The width of a blade is not directly responsible for the speed at which it can cut. The important factor is the swarf clearing ability and that is a result of the gullet size and to some extent the gullet shape. This is more or less governed by the TPI of the blade, as generally the lower the TPI the larger the gullet. There are several factors impacting the maximum feed rate of a band through a given piece of wood. The tooth profile is the first. TCG grinds tend to have more side clearance and produce less friction but don't leave the best finish on the wood. The sharpness of the teeth is a big factor, which carbide is used in most serious resawing it also has the dullest teeth (due to the grain structure) but they last far longer than the alternatives. Gullet size is one of the biggest factors, large gullets result in quicker chip clearance and thus quicker feed rates. Kerf can also be a significant factor. Kerf is also a factor and can run from .016 to .085 in resaw blade made for vertical saws. Potentially the biggest factor is blade speed. 65 mph (mph really?) is a middling speed for resawing (about 5700 fpm for those used to standard machine conventions) and about half what a serious vertical resaw will run. Most if not all the bandsaws that run at these speeds will be DMD to reduce drivetrain vibration. 2hp is not nearly the "limit" of a 1" Lenox Woodmaster CT even at 4000 fpm but they certainly aren't a direct relationship since you might well run out of chip clearing in a softwood but horsepower in dense hardwood. 

While it appears your testing of the Woodmaster CT in aluminum was just for curiosity avoid much aluminum cutting with that blade the shear surfaces on the teeth will give up fast in aluminum, if you want a multi-material blade get the Trimaster instead, the TCG is right at home in everything from wood to titanium alloys. 

BTW carbide tipped bandsaw blades have no "set angle" (normally just called set). Set is the amount alternating teeth are bent away from the backer which produces a wider kerf in stamped blade bodies. Impulse hardened spring steel blades (Woodslicer, Bladerunner and Kerfmaster) have near zero set while blades favored by turners for cutting wet blanks have large amounts of set. Kerf and blade width together determine how tight of a radius a blade can cut. The body of a carbide bandsaw blade has no set and the width of the brazed on teeth are the sole determination of the kerf width.


----------



## Centerline (Dec 30, 2016)

I run a 3/4" Timberwolf 105" in the 14"Jet for resaw and it cuts like butter! 1200lf and counting


----------



## falbergsawco (Nov 25, 2009)

Hux, I don't know where to start with you. You're mostly wrong and I think deliberately adding more confusion than enlightenment. But go on, I'm sure somebody understands and cares. FYI: You never heard of set angle because I originated it and unless you read my book you didn't read the chapter wherein I described what it does and why I found it necessary to the understanding of band saw behavior (specifically to calculate turn radius of a blade). You should read it; it has many quotations from the prestigious engineers who helped me write it. It's called 'Your Band Saw" You'll love it. It's very technical. It bored the hell out of me despite my efforts to keep it entertaining. The only theory that I had to backtrack on Slicer was the idea I could tune the drive wheel to line up with a parallel fence . I'm experimenting with rail and sled systems now, having much better results. Otherwise; that's my story and I'm sticking to it.

Record excerpts -

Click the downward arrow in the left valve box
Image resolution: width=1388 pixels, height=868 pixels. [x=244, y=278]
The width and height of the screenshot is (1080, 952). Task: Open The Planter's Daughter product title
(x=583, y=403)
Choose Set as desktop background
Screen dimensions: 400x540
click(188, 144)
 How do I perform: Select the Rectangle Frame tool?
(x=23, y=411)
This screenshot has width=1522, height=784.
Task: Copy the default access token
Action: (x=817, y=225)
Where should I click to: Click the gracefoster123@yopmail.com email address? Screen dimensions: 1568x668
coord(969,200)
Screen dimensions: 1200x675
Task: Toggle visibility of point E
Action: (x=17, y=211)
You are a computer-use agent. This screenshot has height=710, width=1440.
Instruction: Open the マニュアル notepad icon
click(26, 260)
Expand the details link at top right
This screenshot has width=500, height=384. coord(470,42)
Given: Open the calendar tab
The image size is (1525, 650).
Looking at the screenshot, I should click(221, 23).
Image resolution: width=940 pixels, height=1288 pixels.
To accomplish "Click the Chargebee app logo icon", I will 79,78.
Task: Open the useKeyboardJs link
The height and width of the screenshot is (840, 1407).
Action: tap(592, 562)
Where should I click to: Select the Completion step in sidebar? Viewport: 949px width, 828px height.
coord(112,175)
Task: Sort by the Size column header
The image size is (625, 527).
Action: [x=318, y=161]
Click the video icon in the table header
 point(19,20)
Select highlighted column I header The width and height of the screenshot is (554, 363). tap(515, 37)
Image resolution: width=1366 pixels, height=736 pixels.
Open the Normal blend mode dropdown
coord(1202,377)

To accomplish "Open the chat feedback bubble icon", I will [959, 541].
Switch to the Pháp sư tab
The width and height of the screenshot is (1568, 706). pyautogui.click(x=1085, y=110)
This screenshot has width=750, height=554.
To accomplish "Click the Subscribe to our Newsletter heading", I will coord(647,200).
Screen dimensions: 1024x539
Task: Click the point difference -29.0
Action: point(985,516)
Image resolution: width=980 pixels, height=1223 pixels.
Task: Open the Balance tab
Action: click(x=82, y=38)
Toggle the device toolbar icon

What to do -
[A] In the bandsaw blade thread, what alone determines the kerf width of a carbide bandsaw blade?
[B] Return everything in the bandsaw blade thread from "BTW carbide tipped" down to "the kerf width.".

Solutions in order -
[A] The width of the brazed-on teeth.

[B]
BTW carbide tipped bandsaw blades have no "set angle" (normally just called set). Set is the amount alternating teeth are bent away from the backer which produces a wider kerf in stamped blade bodies. Impulse hardened spring steel blades (Woodslicer, Bladerunner and Kerfmaster) have near zero set while blades favored by turners for cutting wet blanks have large amounts of set. Kerf and blade width together determine how tight of a radius a blade can cut. The body of a carbide bandsaw blade has no set and the width of the brazed on teeth are the sole determination of the kerf width.